Merujuk laporan Patrolipost.com, Edistasius Endi mengklaim Pemerintah Kabupaten Manggarai Barat “sangat mendukung hadirnya investasi di Labuan Bajo yang tentu akan berdampak positif bagi kemajuan dan kesejahteraan masyarakat.”
Edi juga mengklaim “keberadaan tanggul tersebut bukan untuk kepentingan privatisasi, melainkan upaya memastikan keberadaan pantai publik di sekitar lokasi pembangunan Mawatu Resort tetap terjaga,” bebas diakses serta dapat dimanfaatkan oleh masyarakat umum untuk sebuah kemajuan, salah satunya adalah menjadi objek wisata baru.
Mawatu Resort merupakan salah satu di antara beberapa proyek properti milik Vasanta Grup yang berlokasi di Ketentang, Desa Batu Cermin. Perusahaan yang berdiri pada 2015 ini berkantor pusat di Kota Tangerang, Provinsi Banten.
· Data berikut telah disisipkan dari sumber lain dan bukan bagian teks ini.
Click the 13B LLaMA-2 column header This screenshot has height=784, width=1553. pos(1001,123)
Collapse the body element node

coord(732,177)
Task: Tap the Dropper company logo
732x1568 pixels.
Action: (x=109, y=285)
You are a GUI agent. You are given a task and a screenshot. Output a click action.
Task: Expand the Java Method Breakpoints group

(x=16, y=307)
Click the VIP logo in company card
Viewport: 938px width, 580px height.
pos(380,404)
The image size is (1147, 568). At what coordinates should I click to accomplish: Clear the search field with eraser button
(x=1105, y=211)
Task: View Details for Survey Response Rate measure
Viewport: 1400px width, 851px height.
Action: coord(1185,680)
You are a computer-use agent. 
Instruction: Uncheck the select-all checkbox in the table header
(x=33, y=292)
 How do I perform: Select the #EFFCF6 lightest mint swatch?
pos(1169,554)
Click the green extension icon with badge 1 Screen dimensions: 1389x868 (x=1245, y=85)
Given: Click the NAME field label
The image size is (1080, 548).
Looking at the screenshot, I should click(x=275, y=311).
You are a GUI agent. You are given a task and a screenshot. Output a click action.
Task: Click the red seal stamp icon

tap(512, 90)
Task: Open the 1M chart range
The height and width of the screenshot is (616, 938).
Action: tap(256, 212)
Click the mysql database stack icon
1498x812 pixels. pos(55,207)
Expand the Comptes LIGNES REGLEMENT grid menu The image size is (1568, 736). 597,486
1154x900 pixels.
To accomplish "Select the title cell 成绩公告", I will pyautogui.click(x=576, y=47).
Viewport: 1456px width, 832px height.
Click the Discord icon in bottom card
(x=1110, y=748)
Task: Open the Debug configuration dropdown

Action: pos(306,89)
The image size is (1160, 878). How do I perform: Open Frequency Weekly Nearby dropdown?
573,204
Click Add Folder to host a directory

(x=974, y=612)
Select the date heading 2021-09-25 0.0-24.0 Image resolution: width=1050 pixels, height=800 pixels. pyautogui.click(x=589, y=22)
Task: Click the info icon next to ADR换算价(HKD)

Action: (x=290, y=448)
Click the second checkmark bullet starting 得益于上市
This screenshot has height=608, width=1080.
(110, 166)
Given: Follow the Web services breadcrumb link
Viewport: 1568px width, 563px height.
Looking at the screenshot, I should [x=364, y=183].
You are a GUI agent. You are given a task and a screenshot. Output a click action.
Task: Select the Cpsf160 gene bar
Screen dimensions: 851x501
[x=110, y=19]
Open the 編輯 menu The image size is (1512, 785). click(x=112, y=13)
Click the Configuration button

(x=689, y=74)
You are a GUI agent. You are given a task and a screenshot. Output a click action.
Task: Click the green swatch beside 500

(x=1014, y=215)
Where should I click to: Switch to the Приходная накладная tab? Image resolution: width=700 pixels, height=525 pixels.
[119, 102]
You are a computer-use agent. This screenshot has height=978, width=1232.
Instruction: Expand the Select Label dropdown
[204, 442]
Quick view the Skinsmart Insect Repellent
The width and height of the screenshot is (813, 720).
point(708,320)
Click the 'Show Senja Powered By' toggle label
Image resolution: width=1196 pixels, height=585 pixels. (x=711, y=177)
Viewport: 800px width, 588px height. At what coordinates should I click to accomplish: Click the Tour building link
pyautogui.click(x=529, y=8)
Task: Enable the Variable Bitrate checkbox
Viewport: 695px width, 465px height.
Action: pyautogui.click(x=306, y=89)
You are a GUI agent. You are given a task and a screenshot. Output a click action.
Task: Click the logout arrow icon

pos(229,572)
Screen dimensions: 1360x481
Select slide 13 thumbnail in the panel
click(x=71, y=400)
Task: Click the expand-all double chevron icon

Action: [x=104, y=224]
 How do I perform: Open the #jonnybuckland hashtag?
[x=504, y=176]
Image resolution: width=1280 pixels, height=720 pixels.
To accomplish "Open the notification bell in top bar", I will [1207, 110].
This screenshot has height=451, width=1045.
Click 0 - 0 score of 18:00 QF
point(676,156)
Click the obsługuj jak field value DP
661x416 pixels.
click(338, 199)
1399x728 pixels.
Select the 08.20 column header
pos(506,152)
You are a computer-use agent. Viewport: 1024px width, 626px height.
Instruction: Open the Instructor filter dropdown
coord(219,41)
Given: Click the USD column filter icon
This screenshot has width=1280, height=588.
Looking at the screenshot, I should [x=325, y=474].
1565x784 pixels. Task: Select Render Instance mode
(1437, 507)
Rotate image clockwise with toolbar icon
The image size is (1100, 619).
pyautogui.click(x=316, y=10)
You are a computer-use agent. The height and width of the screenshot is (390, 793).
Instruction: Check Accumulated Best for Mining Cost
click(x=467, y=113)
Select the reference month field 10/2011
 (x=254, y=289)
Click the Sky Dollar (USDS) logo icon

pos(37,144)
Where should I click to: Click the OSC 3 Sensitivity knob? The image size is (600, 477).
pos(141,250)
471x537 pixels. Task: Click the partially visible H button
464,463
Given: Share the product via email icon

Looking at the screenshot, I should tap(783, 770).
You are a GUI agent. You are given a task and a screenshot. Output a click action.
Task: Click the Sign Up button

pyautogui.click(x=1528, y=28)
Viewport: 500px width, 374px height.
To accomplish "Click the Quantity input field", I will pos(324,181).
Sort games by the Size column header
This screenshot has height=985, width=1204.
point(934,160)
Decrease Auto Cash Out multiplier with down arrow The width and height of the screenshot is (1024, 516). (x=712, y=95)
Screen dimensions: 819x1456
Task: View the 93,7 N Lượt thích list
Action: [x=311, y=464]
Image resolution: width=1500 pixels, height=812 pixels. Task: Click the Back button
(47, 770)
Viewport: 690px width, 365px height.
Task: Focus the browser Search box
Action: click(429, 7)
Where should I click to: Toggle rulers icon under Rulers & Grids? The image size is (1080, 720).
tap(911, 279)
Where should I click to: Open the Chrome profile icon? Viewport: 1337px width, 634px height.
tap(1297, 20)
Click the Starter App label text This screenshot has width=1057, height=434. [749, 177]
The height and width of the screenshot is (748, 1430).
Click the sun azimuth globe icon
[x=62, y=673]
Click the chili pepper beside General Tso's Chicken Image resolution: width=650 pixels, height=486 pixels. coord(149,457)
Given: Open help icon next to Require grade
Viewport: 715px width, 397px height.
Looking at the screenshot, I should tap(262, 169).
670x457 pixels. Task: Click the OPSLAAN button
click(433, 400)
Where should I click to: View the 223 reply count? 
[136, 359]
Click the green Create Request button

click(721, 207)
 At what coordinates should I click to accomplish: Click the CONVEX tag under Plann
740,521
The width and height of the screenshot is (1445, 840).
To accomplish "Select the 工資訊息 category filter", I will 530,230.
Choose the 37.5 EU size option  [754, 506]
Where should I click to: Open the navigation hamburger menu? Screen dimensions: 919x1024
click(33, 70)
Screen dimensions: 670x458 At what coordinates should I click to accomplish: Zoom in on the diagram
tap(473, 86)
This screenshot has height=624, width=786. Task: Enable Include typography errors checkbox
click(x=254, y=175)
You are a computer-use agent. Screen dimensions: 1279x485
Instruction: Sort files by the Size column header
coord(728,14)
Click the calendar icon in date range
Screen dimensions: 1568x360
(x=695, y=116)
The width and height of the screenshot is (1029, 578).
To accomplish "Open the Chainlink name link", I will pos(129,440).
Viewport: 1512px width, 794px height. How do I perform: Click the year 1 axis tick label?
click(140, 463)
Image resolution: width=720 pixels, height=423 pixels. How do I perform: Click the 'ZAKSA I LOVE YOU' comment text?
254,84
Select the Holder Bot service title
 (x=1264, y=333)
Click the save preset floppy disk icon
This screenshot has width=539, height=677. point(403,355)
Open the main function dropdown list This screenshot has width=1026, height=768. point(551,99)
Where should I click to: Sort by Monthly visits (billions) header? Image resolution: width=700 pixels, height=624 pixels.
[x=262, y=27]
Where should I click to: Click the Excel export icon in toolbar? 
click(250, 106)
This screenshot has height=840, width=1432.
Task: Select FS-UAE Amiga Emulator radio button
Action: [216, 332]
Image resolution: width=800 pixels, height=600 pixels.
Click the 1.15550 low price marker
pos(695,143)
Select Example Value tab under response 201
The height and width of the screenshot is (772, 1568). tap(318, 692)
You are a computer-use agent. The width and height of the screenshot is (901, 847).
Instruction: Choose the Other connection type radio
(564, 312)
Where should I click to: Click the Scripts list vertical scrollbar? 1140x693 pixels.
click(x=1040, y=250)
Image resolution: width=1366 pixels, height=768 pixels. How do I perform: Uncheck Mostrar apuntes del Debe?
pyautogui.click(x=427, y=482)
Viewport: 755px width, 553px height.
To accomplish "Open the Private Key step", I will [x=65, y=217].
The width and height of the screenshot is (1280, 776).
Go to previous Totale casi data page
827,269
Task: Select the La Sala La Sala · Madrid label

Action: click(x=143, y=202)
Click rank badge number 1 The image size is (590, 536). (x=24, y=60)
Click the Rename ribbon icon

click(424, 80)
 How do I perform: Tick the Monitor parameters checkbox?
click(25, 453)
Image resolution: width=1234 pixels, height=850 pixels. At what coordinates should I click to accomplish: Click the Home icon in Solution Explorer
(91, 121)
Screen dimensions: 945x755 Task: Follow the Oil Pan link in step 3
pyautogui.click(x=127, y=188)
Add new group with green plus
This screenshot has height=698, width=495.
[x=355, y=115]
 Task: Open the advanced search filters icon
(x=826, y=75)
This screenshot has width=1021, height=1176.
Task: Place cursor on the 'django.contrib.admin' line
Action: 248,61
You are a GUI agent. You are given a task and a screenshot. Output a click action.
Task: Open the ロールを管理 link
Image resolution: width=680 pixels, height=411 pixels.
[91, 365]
Dari informasi di web resminya, Mawatu Labuan Bajo menyebut diri sebagai kawasan resort dan komersil terpadu. Peletakan batu pertama proyek Mawatu dilakukan pada 30 April 2021, dengan total investasi Rp1,3 triliun, menurut Bisnis.com.
Di lahan seluas 12 hektar, perusahaan tersebut membangun hotel, pusat bisnis dan kawasan hunian yang dijual antara Rp1,8 miliar hingga Rp5 miliar per unit.
Mawatu merupakan salah satu dari sejumlah kawasan mewah di sepanjang garis pantai Labuan Bajo yang menguasai secara eksklusif wilayah sempadan pantai.

Selain sejumlah hotel yang sudah berdiri lama, beberapa hotel mewah lainnya juga sedang dibangun di pesisir kota pariwisata super premium itu.
Sementara infrastruktur terus menjamur, ketiadaan pantai publik yang masih bisa diakses bebas oleh warga lokal menjadi soal serius di Labuan Bajo.
Setidaknya 11 bangunan hotel dan resort dari Pantai Wae Cicu hingga Pantai Pede dinyatakan melanggar ketentuan terkait garis sempadan pantai dan Rancangan Tata Ruang dan Wilayah [RTRW], merujuk pada SK Bupati Manggarai Barat Nomor: 285/KEP/HK/2019.
SK itu mengatur tentang denda administratif bagi hotel dan resort yang melanggar.
Kesebelas hotel itu adalah Ayana Komodo Resort, La Prima Hotel, Sylvia Resort Komodo, Plataran Komodo Wae Cicu, Bintang Flores, Sudamala Resort, Waecicu Beach Inn, Jayakarta Suites, Puri Sari Beach, Atlantis Beach Club dan Luwansa Beach Resort.